On the other hand, technology also enables competition. Low-cost copying and production from China and elsewhere, inexpensive contract manufacturing that permits designs to be easily sourced from parts manufacturers and low-cost 3-D printing have lowered barriers to entry. Businesses can no longer rely solely upon R&D, manufacturing skill, efficiency or first-mover advantages to protect their competitive advantage.

The courts are trying to determine whether a Direct Technologies flash drive with the design of Electronic Arts’ Sims Plumbob icon can qualify for copyright protection. Kirsi L-M via flickr, CC BY-NC-ND

As a result, protection of product appearance through copyright, design patents and trademark is of growing importance to consumer product industries. The lower courts are seeing numerous cases in this area, such as disputes over trademark rights in the design of Chuck Taylor shoes, design patent rights in inflatable lounge chairs and the copyright in a flash drive design based upon the Sims Plumbob icon.

The perils of expansive design rights

Both consumers and businesses have reason to be concerned about the ramifications of aggressive expansion of IP protection of design in functional products.

Pro-IP rights decisions by the court in Samsung v. Apple and Star Athletica v. Varsity Brands could strengthen the intellectual property rights of the first business to create (or seek to protect) a design, but at the expense of competition and consumer choice. Utility patents are expensive to obtain and maintain, subject to rigorous examination and have relatively short time limits.
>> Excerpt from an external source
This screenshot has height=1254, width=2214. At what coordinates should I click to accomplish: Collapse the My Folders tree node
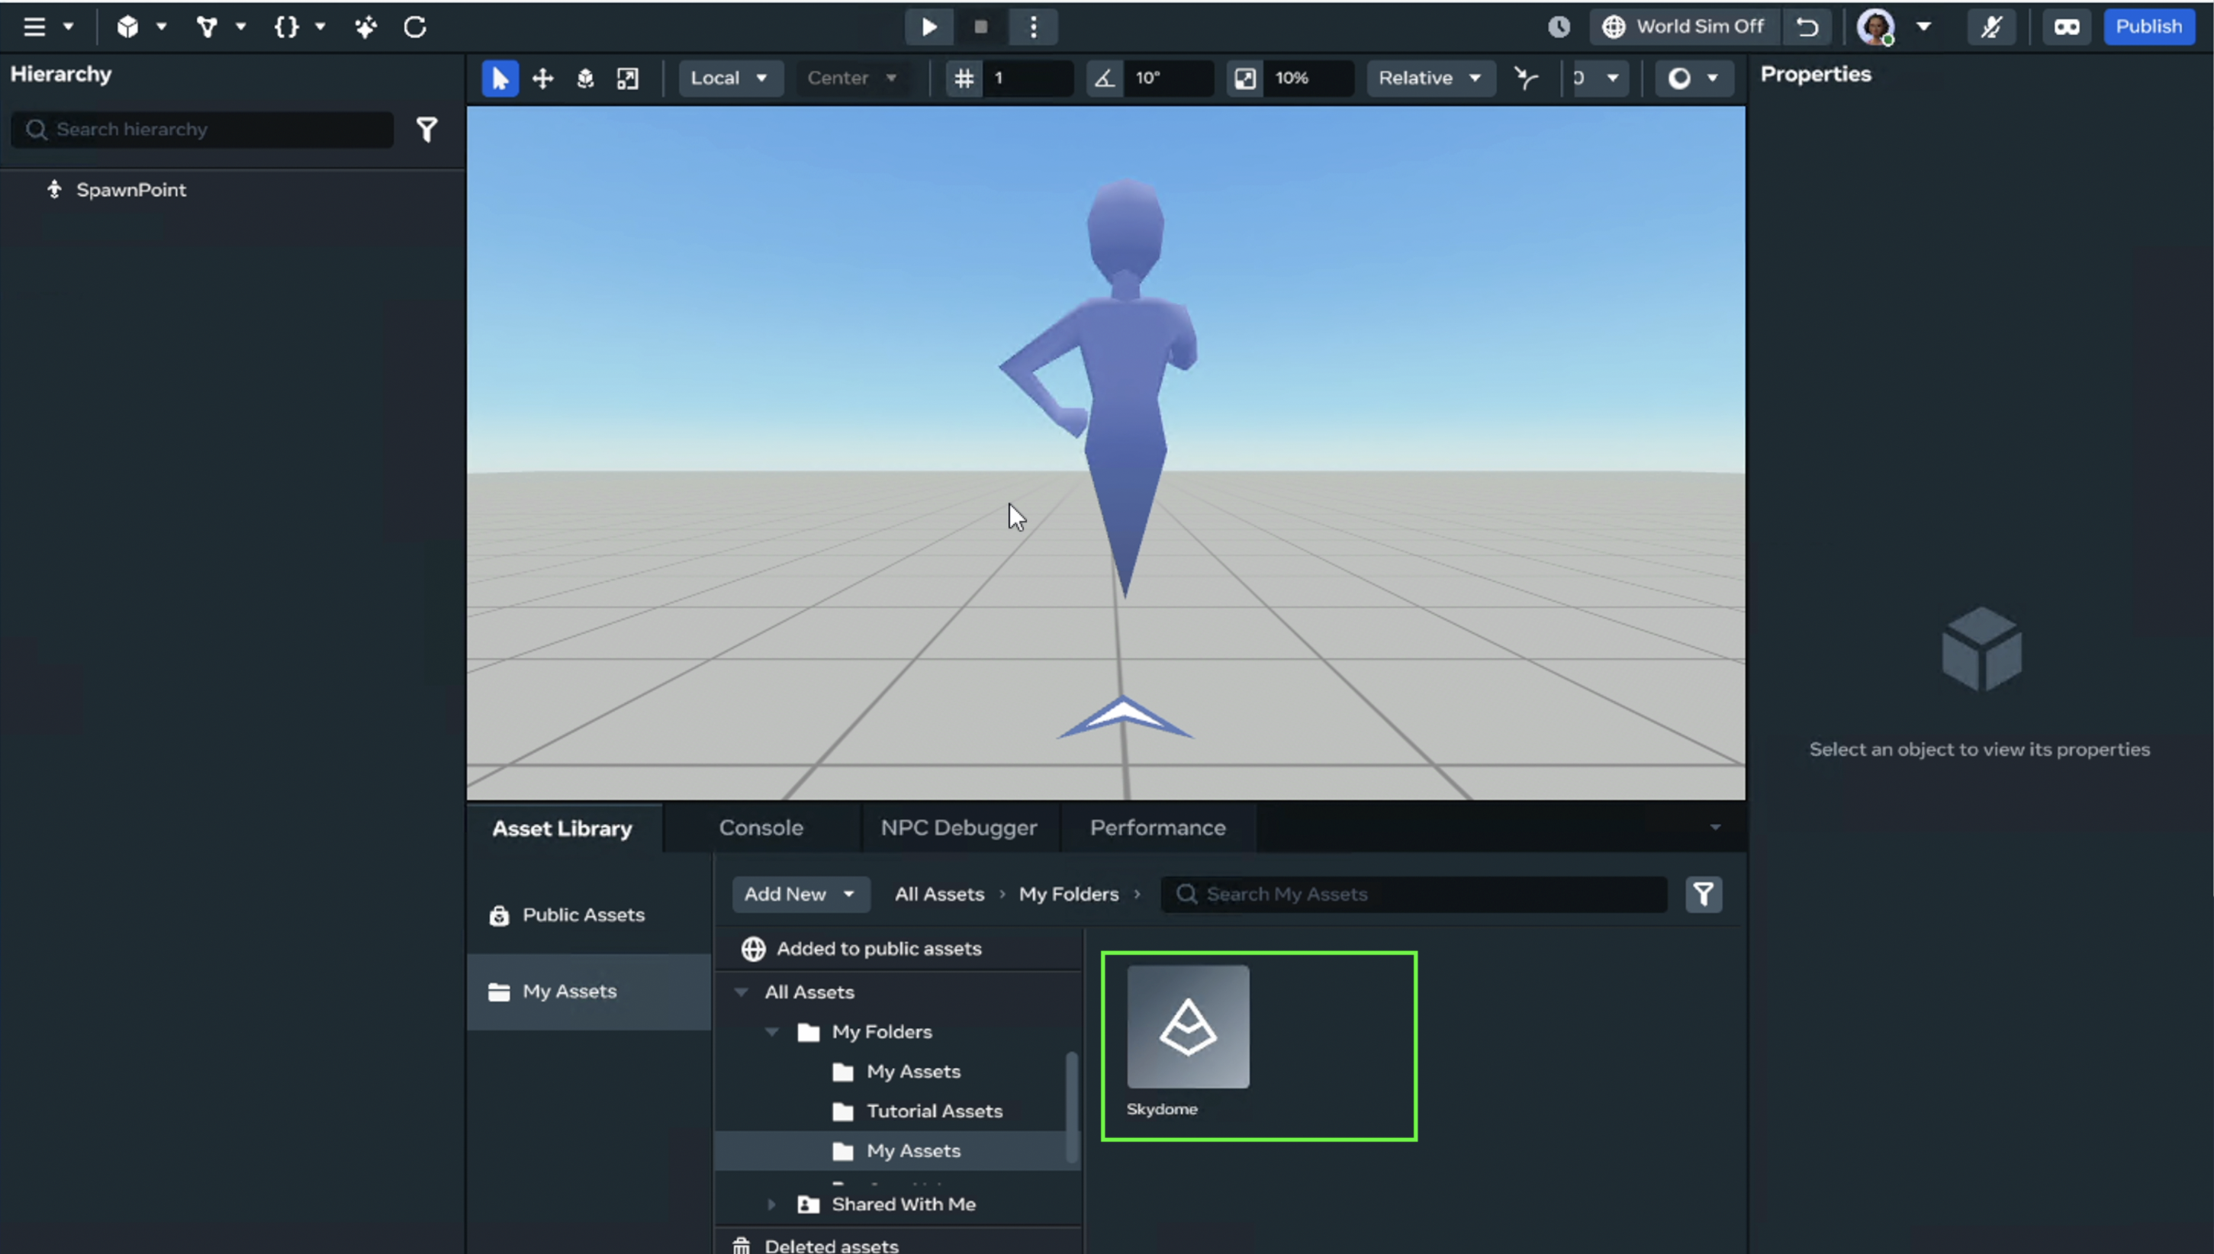[772, 1032]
If companies can use more easily obtainable aesthetic design rights to avoid the deliberate legal hurdles against functional protection, they can limit competition, leading to higher prices and fewer options in the marketplace for consumers.

Unfortunately, the solution is not as simple as denying intellectual property protection to the design features of functional products. Without some protection, competitors can easily appropriate the market share earned by those who invest in innovative design.

Taken to an extreme, a complete disconnect between function and form could enable counterfeiting and piracy. This is particularly true if some consumers are willing to accept a trade-off of lower quality or functionality of a lookalike car or chair in exchange for a lower price.

Intellectual property policy represents a delicate balance between innovation incentives and competition. When that balance is disrupted or simply reset, it is everyone’s concern.